WHAT TO WORK ON:
Retype the lines from the line with "Given: Select the" to the line with "Looking at the", keeping both of those lines and leaving out the pictures.

EXERCISE INPUT:
>> START

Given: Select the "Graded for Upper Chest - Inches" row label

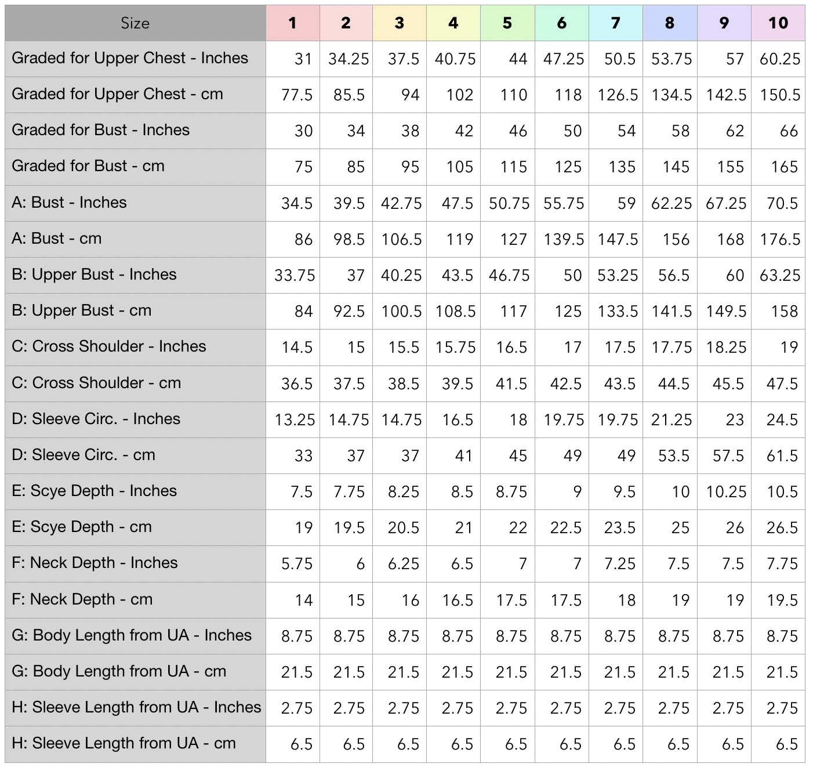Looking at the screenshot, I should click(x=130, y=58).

>> END
>> START

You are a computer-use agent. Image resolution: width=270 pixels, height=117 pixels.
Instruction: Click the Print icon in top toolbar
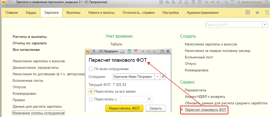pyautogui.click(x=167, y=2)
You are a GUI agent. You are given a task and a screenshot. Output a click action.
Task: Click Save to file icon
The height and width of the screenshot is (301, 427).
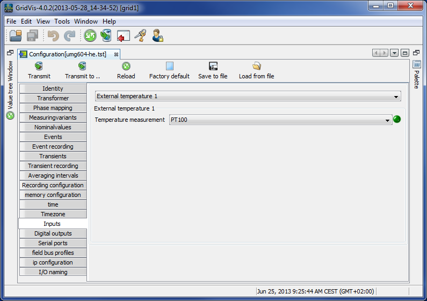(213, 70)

>> END

SOLUTION TO THE EXERCISE:
Given: Select the "Graded for Upper Chest - Inches" row label

Looking at the screenshot, I should click(x=130, y=58).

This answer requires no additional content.